§ **TASK**
The line containing "Click the middle" marks the end: output every line of the data up to it, and that line too, exactly as written.

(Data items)
#####
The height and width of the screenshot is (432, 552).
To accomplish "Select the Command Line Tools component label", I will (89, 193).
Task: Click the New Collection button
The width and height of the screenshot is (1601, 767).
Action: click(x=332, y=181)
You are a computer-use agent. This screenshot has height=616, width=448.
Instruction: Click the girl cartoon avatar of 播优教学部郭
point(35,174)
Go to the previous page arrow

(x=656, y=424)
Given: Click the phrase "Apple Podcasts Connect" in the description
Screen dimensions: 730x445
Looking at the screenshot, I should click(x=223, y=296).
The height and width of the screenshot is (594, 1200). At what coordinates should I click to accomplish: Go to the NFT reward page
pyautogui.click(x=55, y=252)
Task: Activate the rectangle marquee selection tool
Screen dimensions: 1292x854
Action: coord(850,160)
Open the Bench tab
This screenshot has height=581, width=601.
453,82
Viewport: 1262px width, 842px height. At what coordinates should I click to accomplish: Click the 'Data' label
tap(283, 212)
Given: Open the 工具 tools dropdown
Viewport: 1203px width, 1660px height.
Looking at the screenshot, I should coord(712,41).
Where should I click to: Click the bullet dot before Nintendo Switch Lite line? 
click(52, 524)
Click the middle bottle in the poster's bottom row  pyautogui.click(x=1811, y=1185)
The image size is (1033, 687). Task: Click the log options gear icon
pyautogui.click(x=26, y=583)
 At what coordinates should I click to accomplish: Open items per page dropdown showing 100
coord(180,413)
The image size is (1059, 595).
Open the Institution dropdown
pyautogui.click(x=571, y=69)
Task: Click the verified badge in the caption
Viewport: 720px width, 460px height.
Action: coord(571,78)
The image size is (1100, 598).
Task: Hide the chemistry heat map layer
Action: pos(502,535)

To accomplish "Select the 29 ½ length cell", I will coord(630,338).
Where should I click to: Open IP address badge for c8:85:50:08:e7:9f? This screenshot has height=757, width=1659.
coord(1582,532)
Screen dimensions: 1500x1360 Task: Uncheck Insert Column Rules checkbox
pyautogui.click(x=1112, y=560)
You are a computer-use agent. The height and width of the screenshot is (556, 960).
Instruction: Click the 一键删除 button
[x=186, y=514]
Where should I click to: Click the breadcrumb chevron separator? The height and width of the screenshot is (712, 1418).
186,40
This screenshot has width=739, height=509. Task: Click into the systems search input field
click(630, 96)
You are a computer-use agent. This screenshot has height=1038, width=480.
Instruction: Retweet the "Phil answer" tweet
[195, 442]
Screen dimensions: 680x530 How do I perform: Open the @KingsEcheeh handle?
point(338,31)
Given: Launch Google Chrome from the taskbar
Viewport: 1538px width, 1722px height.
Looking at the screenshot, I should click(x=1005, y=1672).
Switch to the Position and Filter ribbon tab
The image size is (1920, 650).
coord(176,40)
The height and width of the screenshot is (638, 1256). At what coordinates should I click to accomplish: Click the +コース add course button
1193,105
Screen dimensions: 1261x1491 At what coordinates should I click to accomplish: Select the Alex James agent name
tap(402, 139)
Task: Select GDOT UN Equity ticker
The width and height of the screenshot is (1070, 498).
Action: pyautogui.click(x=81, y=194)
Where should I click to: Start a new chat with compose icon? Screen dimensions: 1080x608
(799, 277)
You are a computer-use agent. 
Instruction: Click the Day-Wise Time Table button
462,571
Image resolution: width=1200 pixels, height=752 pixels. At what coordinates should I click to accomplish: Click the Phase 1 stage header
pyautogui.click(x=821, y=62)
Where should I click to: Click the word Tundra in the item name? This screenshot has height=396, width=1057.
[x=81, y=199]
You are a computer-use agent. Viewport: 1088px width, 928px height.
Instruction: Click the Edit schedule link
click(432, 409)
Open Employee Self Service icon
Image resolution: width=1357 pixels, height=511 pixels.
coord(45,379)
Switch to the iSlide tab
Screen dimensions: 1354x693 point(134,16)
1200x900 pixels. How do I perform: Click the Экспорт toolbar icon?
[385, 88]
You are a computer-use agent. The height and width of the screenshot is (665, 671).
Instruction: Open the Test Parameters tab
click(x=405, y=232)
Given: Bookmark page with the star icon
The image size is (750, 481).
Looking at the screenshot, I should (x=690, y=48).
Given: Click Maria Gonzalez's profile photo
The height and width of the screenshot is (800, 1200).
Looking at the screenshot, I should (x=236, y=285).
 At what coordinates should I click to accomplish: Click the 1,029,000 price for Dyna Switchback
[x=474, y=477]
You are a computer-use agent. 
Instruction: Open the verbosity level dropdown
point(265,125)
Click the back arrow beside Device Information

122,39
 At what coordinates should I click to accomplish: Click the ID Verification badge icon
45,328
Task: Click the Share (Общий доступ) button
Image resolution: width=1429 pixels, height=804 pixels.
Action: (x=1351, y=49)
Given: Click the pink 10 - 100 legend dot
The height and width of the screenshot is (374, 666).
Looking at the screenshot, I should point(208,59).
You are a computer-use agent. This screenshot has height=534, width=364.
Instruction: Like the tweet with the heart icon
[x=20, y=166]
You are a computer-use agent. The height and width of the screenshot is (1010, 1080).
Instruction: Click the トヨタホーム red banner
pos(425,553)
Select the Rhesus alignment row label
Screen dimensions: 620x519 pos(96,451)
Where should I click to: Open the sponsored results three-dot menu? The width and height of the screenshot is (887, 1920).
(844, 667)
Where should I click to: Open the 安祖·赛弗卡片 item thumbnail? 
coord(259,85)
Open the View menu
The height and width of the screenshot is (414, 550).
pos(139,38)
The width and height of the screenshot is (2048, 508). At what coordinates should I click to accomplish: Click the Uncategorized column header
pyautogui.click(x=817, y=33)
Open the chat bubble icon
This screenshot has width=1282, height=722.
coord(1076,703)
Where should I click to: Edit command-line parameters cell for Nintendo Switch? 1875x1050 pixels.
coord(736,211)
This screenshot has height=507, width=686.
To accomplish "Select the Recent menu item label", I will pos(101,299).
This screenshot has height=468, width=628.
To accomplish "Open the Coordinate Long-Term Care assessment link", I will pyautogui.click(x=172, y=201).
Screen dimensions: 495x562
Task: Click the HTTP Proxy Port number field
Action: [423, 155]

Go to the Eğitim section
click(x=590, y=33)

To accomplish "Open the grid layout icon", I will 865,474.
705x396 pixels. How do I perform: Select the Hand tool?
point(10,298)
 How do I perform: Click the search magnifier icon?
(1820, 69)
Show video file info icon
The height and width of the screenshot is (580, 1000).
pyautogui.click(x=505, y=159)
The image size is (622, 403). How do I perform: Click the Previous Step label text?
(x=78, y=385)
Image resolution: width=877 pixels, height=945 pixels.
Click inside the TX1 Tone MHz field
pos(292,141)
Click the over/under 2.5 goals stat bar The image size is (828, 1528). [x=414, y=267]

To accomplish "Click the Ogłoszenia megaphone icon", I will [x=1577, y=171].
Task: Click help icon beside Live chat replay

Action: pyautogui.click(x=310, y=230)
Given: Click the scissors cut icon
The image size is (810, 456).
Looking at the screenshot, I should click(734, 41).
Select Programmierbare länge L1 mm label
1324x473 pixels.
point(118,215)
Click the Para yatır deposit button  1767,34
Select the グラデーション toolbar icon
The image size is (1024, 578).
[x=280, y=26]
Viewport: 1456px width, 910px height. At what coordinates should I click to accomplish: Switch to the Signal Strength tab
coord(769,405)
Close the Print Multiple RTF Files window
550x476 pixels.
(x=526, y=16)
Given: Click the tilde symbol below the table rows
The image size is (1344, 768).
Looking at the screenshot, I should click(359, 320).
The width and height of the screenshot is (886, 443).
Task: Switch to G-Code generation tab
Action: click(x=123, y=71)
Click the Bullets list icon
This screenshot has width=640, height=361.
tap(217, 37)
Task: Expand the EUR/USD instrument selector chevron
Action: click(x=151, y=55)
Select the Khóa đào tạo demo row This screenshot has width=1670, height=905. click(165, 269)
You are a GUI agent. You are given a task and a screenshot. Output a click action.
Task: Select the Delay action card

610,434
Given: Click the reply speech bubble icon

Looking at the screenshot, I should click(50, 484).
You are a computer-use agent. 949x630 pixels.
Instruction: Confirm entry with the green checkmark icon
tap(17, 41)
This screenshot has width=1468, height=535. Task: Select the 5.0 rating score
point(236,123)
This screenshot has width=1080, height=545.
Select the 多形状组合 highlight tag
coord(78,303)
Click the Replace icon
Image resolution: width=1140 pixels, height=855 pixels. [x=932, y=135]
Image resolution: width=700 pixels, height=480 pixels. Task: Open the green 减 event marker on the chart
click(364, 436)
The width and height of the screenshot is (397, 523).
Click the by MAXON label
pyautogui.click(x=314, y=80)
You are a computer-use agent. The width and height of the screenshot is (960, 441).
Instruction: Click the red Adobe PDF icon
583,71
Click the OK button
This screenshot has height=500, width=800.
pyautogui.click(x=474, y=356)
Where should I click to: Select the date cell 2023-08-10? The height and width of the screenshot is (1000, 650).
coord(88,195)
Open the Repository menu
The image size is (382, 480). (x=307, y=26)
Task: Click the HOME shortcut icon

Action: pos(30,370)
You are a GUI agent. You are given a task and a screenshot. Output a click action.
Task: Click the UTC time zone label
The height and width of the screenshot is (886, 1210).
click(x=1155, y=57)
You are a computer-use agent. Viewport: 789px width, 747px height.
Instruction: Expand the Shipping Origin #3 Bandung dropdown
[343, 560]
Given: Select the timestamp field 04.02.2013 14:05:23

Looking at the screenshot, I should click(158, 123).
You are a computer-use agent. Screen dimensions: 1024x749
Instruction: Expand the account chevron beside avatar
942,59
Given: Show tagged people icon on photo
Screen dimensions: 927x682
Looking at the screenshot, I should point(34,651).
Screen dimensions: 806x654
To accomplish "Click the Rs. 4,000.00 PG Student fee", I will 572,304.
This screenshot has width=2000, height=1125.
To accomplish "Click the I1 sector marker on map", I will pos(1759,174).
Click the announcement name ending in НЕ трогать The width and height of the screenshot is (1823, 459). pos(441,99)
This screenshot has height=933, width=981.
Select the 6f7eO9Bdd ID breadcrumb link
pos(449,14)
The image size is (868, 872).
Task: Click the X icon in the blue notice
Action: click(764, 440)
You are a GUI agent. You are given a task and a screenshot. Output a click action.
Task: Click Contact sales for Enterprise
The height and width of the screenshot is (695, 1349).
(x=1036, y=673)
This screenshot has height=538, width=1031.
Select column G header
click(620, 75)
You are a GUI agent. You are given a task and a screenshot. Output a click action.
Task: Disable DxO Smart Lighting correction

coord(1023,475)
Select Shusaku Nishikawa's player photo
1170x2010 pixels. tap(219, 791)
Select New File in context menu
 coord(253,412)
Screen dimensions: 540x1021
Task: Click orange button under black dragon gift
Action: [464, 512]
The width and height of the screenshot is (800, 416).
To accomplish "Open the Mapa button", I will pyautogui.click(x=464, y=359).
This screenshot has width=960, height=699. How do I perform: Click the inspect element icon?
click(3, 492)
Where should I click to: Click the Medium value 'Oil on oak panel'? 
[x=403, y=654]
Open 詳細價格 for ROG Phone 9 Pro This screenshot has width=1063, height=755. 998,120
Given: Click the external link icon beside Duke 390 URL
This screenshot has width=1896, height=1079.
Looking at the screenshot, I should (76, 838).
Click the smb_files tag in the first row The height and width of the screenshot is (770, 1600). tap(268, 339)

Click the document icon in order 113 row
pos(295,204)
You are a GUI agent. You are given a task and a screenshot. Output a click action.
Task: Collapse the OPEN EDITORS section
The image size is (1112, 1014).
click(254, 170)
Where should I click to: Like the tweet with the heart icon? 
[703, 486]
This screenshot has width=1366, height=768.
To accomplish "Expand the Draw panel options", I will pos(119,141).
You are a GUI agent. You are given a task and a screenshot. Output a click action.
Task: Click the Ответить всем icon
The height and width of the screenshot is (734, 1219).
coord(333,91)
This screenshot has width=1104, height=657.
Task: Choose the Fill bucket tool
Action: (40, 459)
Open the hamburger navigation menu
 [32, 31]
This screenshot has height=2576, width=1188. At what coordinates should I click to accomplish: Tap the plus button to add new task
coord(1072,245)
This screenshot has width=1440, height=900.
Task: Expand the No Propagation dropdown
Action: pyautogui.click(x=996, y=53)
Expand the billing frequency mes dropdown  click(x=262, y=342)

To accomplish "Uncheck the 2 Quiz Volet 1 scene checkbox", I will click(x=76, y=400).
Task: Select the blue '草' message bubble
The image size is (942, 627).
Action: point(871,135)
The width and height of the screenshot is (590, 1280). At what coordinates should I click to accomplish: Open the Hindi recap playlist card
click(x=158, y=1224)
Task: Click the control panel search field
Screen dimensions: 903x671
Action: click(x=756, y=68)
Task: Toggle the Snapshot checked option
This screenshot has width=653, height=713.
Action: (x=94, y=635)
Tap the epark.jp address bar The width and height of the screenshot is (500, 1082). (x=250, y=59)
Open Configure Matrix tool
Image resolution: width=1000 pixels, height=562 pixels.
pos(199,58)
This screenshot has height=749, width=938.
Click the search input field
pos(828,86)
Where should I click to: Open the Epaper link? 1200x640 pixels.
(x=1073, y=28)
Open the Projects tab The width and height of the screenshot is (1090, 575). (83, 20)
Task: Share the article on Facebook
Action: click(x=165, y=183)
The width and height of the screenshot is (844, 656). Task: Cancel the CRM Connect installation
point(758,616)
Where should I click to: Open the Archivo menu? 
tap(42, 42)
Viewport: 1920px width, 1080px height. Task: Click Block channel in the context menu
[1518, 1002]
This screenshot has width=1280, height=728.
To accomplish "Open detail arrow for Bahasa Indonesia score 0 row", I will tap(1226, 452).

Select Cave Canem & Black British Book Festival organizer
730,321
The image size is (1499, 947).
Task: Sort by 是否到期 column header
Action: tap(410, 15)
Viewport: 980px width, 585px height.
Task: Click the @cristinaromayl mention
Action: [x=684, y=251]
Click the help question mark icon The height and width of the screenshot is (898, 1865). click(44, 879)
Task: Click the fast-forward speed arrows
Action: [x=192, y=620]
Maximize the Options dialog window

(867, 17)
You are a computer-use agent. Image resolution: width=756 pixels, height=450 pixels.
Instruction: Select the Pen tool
#####
§ **RESPONSE TO THE TASK**
The height and width of the screenshot is (432, 552).
To accomplish "Select the Command Line Tools component label", I will (89, 193).
Task: Click the New Collection button
The width and height of the screenshot is (1601, 767).
Action: click(x=332, y=181)
You are a computer-use agent. This screenshot has height=616, width=448.
Instruction: Click the girl cartoon avatar of 播优教学部郭
point(35,174)
Go to the previous page arrow

(x=656, y=424)
Given: Click the phrase "Apple Podcasts Connect" in the description
Screen dimensions: 730x445
Looking at the screenshot, I should click(x=223, y=296).
The height and width of the screenshot is (594, 1200). At what coordinates should I click to accomplish: Go to the NFT reward page
pyautogui.click(x=55, y=252)
Task: Activate the rectangle marquee selection tool
Screen dimensions: 1292x854
Action: coord(850,160)
Open the Bench tab
This screenshot has height=581, width=601.
453,82
Viewport: 1262px width, 842px height. At what coordinates should I click to accomplish: Click the 'Data' label
tap(283, 212)
Given: Open the 工具 tools dropdown
Viewport: 1203px width, 1660px height.
Looking at the screenshot, I should coord(712,41).
Where should I click to: Click the bullet dot before Nintendo Switch Lite line? 
click(52, 524)
Click the middle bottle in the poster's bottom row  pyautogui.click(x=1811, y=1185)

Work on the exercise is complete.